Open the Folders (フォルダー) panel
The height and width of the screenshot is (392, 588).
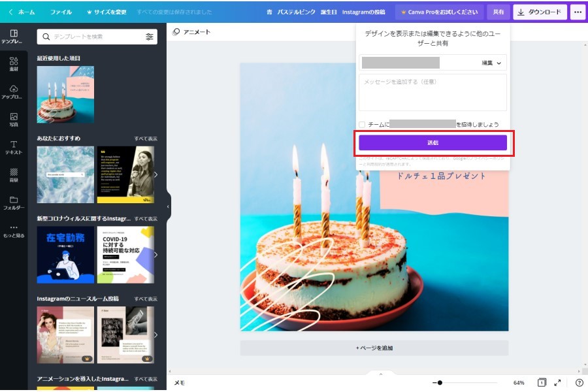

--

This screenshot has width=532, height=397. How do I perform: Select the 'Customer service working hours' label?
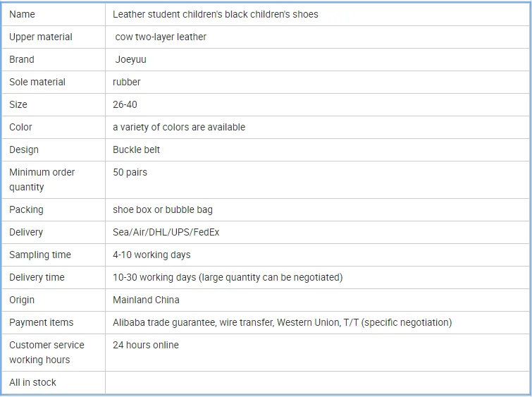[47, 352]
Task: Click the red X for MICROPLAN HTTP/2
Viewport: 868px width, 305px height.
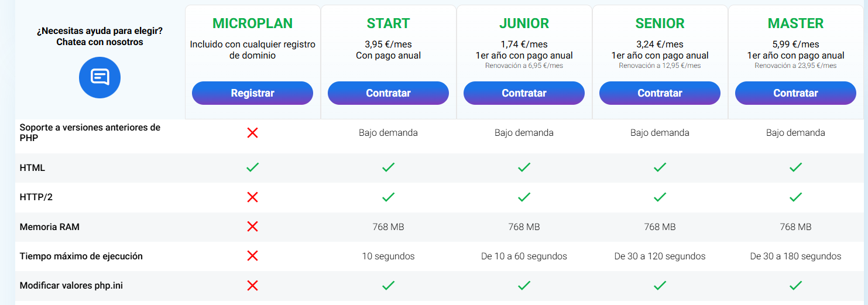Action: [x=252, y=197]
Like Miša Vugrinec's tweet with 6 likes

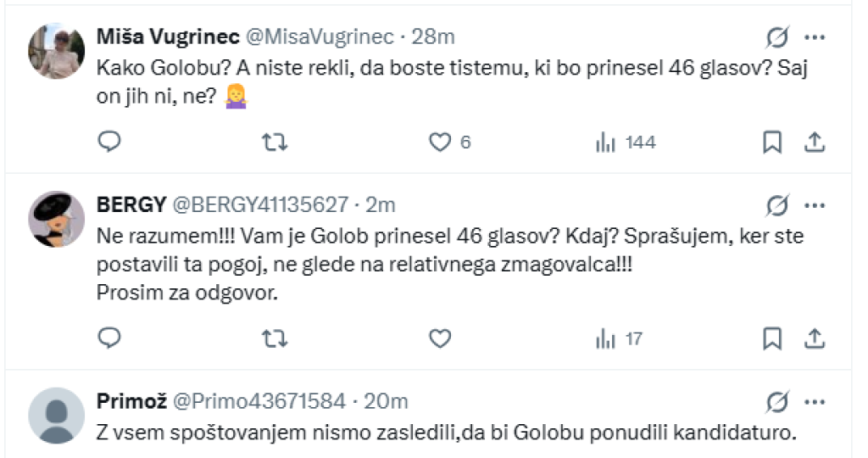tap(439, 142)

▶ DESCRIPTION OF THE TASK
Above are the entries. Quote exactly the lines from the one bearing "Open the Folders (フォルダー) panel" through the one bearing "The height and".

▶ YOUR RESPONSE
Open the Folders (フォルダー) panel
The height and width of the screenshot is (392, 588).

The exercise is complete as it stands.